## Zu prüfender Text:
BRD 2019 Regie: Bettina Böhler 130 Min. FSK ab 12
Im Oktober 2020 wäre der Ausnahme-Regisseur und Performer Christoph Schlingensief 60 geworden, am 21. August jährt sich sein Todestag zum 10. Male. Doch mehr als ein etwas konstruiertes Jubiläum ist eine einfache Tatsache Anlass und Erkenntnis der tollen und prallen Biografie von Bettina Böhler – Schlingensief fehlt!
Nach der Ablehnung durch die Film- und Fernsehhochschule München startete der Oberhausener Regisseur Christoph Schlingensief (geb. 1960) richtig durch, drehte früh mit Tilda Swinton und Udo Kier, sorgte für Provokationen auf allen Festivals und wechselte irgendwann zum Theater. Die Volksbühne wurde seine Heimat, Aufsehenerregendes inszenierte er überall. Die Containeraktion „Bitte liebt Österreich" (2000) ließ den rechten Mob Flüchtlinge „rauswählen". Sein „Parsifal" auf Wagners Hügel war ein großes Missverständnis, aber ließ sich auf der Volksbühne wieder direkt als „Kunst und Gemüse" mit Seitenhieben auf Katharina Wagner verwursten. „Das deutsche Kettensägenmassaker" machte im Film das Ost-West-Verhältnis zur blutigen Angelegenheit. Bei der „documenta" 1997 wurde er für den Slogan „Tötet Helmut Kohl!" festgenommen. „Eine Kirche der Angst vor dem Fremden in mir" reflektierte sehr bewegend seine Krebserkrankung. Und am Ende entsteht seit 2009 in der Nähe der burkinischen Hauptstadt Ouagadougou Schlingensiefs Vision eines Operndorfs in Afrika (siehe Sibylle Dahrendorfs Dokumentation „Knistern der Zeit"). „Sein" Deutscher Pavillon in Venedig wurde posthum mit einem Goldenen Löwen ausgezeichnet.

## Folgende Daten:
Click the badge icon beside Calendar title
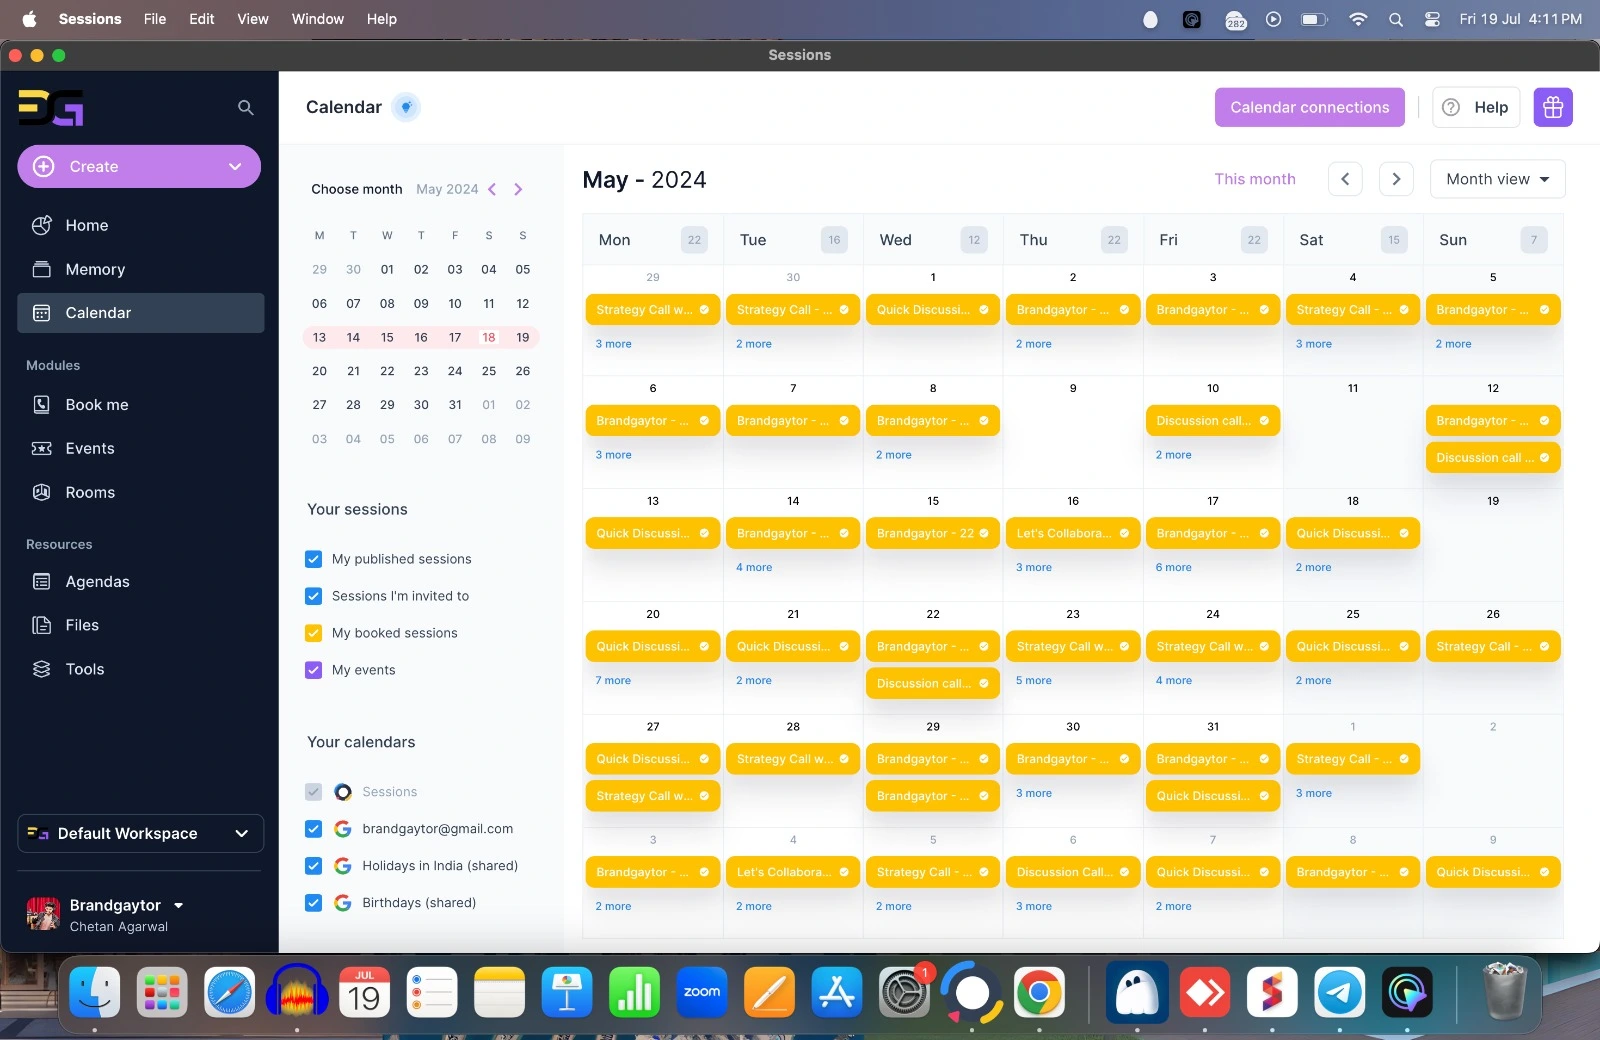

## Zu erledigen:
1) Kopieren Sie aus dem Text über Christoph Schlingensief den Abschnitt, der bei „BRD 2019 Regie: Bettina“ beginnt und bei „Böhler – Schlingensief fehlt!“ endet.
2) Für welchen Slogan wurde Schlingensief laut dem Text über Christoph Schlingensief bei der „documenta“ 1997 festgenommen?
3) Fassen Sie im Text über Christoph Schlingensief den Absatz, der mit „Nach der Ablehnung durch die Film- und Fernsehhochschule München“ beginnt, als Liste zusammen und behalten Sie dabei die wichtigsten Fakten bei.

## Antworten nach Aufgaben:
1)
BRD 2019 Regie: Bettina Böhler 130 Min. FSK ab 12
Im Oktober 2020 wäre der Ausnahme-Regisseur und Performer Christoph Schlingensief 60 geworden, am 21. August jährt sich sein Todestag zum 10. Male. Doch mehr als ein etwas konstruiertes Jubiläum ist eine einfache Tatsache Anlass und Erkenntnis der tollen und prallen Biografie von Bettina Böhler – Schlingensief fehlt!

2) Für den Slogan „Tötet Helmut Kohl!“

3)
- Christoph Schlingensief (geb. 1960), Regisseur aus Oberhausen, startete nach der Ablehnung durch die Film- und Fernsehhochschule München durch.
- Er drehte früh mit Tilda Swinton und Udo Kier, provozierte auf allen Festivals und wechselte später zum Theater.
- Die Volksbühne wurde seine Heimat.
- In der Containeraktion „Bitte liebt Österreich“ (2000) ließ der rechte Mob Flüchtlinge „rauswählen“.
- Sein „Parsifal“ auf Wagners Hügel war ein großes Missverständnis und wurde an der Volksbühne als „Kunst und Gemüse“ mit Seitenhieben auf Katharina Wagner verarbeitet.
- „Das deutsche Kettensägenmassaker“ machte das Ost-West-Verhältnis im Film zur blutigen Angelegenheit.
- Bei der „documenta“ 1997 wurde er für den Slogan „Tötet Helmut Kohl!“ festgenommen.
- „Eine Kirche der Angst vor dem Fremden in mir“ reflektierte seine Krebserkrankung.
- Seit 2009 entsteht nahe Ouagadougou sein Operndorf in Afrika.
- Sein Deutscher Pavillon in Venedig erhielt posthum einen Goldenen Löwen.